Task:
Each line of the data should be transcribed exactly as given.

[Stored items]
· · · · · · ·

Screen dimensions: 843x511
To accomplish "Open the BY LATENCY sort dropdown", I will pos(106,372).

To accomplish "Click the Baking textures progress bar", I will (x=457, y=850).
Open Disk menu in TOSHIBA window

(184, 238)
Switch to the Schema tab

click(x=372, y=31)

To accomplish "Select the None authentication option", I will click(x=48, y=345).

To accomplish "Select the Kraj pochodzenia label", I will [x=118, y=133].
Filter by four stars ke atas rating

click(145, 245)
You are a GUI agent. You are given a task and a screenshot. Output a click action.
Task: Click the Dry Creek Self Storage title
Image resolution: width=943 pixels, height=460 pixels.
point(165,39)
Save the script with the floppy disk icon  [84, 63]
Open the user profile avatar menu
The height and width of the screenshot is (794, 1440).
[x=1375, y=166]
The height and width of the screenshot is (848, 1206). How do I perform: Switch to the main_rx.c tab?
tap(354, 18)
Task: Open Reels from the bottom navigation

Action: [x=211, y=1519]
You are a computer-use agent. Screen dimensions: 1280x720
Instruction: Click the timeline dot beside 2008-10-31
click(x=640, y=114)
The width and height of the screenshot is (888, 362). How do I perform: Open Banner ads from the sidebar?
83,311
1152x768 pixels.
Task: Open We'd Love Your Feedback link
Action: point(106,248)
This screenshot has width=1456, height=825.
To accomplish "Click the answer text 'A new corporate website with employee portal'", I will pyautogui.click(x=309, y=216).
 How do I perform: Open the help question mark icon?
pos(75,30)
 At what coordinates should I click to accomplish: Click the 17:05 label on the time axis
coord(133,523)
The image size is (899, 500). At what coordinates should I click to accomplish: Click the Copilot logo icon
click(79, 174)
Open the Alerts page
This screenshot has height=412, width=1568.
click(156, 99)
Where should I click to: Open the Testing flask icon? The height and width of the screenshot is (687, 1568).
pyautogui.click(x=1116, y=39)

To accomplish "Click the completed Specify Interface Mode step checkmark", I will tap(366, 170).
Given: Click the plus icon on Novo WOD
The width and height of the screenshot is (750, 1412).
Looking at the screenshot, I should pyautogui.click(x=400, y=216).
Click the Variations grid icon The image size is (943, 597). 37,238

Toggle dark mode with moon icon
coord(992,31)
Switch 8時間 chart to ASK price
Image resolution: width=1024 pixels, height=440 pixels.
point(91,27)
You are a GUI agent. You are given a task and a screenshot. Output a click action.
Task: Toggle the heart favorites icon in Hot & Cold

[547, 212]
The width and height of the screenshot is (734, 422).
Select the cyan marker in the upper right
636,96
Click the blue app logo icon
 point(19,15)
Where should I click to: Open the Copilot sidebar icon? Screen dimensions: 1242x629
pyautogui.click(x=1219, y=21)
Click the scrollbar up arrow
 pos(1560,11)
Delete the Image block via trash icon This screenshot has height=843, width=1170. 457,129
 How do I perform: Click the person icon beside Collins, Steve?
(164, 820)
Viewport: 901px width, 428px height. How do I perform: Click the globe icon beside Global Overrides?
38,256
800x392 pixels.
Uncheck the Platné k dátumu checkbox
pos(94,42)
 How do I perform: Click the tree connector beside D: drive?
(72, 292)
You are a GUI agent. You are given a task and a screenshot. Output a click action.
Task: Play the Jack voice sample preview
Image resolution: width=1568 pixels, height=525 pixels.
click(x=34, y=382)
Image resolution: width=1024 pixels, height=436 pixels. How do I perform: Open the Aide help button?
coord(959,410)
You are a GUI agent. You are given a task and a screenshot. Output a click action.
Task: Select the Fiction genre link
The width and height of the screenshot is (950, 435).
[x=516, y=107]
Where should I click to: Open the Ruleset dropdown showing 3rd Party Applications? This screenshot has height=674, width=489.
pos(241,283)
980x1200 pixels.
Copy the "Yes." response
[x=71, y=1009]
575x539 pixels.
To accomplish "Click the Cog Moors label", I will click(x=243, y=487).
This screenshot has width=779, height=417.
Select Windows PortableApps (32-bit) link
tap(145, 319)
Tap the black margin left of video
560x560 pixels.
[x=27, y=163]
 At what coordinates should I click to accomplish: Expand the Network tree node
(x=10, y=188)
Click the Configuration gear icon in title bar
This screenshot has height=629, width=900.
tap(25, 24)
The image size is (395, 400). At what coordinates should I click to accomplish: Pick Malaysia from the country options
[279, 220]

· · · · · · ·

Answer space:
Screen dimensions: 843x511
To accomplish "Open the BY LATENCY sort dropdown", I will pos(106,372).

To accomplish "Click the Baking textures progress bar", I will (x=457, y=850).
Open Disk menu in TOSHIBA window

(184, 238)
Switch to the Schema tab

click(x=372, y=31)

To accomplish "Select the None authentication option", I will click(x=48, y=345).

To accomplish "Select the Kraj pochodzenia label", I will [x=118, y=133].
Filter by four stars ke atas rating

click(145, 245)
You are a GUI agent. You are given a task and a screenshot. Output a click action.
Task: Click the Dry Creek Self Storage title
Image resolution: width=943 pixels, height=460 pixels.
point(165,39)
Save the script with the floppy disk icon  [84, 63]
Open the user profile avatar menu
The height and width of the screenshot is (794, 1440).
[x=1375, y=166]
The height and width of the screenshot is (848, 1206). How do I perform: Switch to the main_rx.c tab?
tap(354, 18)
Task: Open Reels from the bottom navigation

Action: [x=211, y=1519]
You are a computer-use agent. Screen dimensions: 1280x720
Instruction: Click the timeline dot beside 2008-10-31
click(x=640, y=114)
The width and height of the screenshot is (888, 362). How do I perform: Open Banner ads from the sidebar?
83,311
1152x768 pixels.
Task: Open We'd Love Your Feedback link
Action: point(106,248)
This screenshot has width=1456, height=825.
To accomplish "Click the answer text 'A new corporate website with employee portal'", I will pyautogui.click(x=309, y=216).
 How do I perform: Open the help question mark icon?
pos(75,30)
 At what coordinates should I click to accomplish: Click the 17:05 label on the time axis
coord(133,523)
The image size is (899, 500). At what coordinates should I click to accomplish: Click the Copilot logo icon
click(79, 174)
Open the Alerts page
This screenshot has height=412, width=1568.
click(156, 99)
Where should I click to: Open the Testing flask icon? The height and width of the screenshot is (687, 1568).
pyautogui.click(x=1116, y=39)

To accomplish "Click the completed Specify Interface Mode step checkmark", I will tap(366, 170).
Given: Click the plus icon on Novo WOD
The width and height of the screenshot is (750, 1412).
Looking at the screenshot, I should pyautogui.click(x=400, y=216).
Click the Variations grid icon The image size is (943, 597). 37,238

Toggle dark mode with moon icon
coord(992,31)
Switch 8時間 chart to ASK price
Image resolution: width=1024 pixels, height=440 pixels.
point(91,27)
You are a GUI agent. You are given a task and a screenshot. Output a click action.
Task: Toggle the heart favorites icon in Hot & Cold

[547, 212]
The width and height of the screenshot is (734, 422).
Select the cyan marker in the upper right
636,96
Click the blue app logo icon
 point(19,15)
Where should I click to: Open the Copilot sidebar icon? Screen dimensions: 1242x629
pyautogui.click(x=1219, y=21)
Click the scrollbar up arrow
 pos(1560,11)
Delete the Image block via trash icon This screenshot has height=843, width=1170. 457,129
 How do I perform: Click the person icon beside Collins, Steve?
(164, 820)
Viewport: 901px width, 428px height. How do I perform: Click the globe icon beside Global Overrides?
38,256
800x392 pixels.
Uncheck the Platné k dátumu checkbox
pos(94,42)
 How do I perform: Click the tree connector beside D: drive?
(72, 292)
You are a GUI agent. You are given a task and a screenshot. Output a click action.
Task: Play the Jack voice sample preview
Image resolution: width=1568 pixels, height=525 pixels.
click(x=34, y=382)
Image resolution: width=1024 pixels, height=436 pixels. How do I perform: Open the Aide help button?
coord(959,410)
You are a GUI agent. You are given a task and a screenshot. Output a click action.
Task: Select the Fiction genre link
The width and height of the screenshot is (950, 435).
[x=516, y=107]
Where should I click to: Open the Ruleset dropdown showing 3rd Party Applications? This screenshot has height=674, width=489.
pos(241,283)
980x1200 pixels.
Copy the "Yes." response
[x=71, y=1009]
575x539 pixels.
To accomplish "Click the Cog Moors label", I will click(x=243, y=487).
This screenshot has width=779, height=417.
Select Windows PortableApps (32-bit) link
tap(145, 319)
Tap the black margin left of video
560x560 pixels.
[x=27, y=163]
 At what coordinates should I click to accomplish: Expand the Network tree node
(x=10, y=188)
Click the Configuration gear icon in title bar
This screenshot has height=629, width=900.
tap(25, 24)
The image size is (395, 400). At what coordinates should I click to accomplish: Pick Malaysia from the country options
[279, 220]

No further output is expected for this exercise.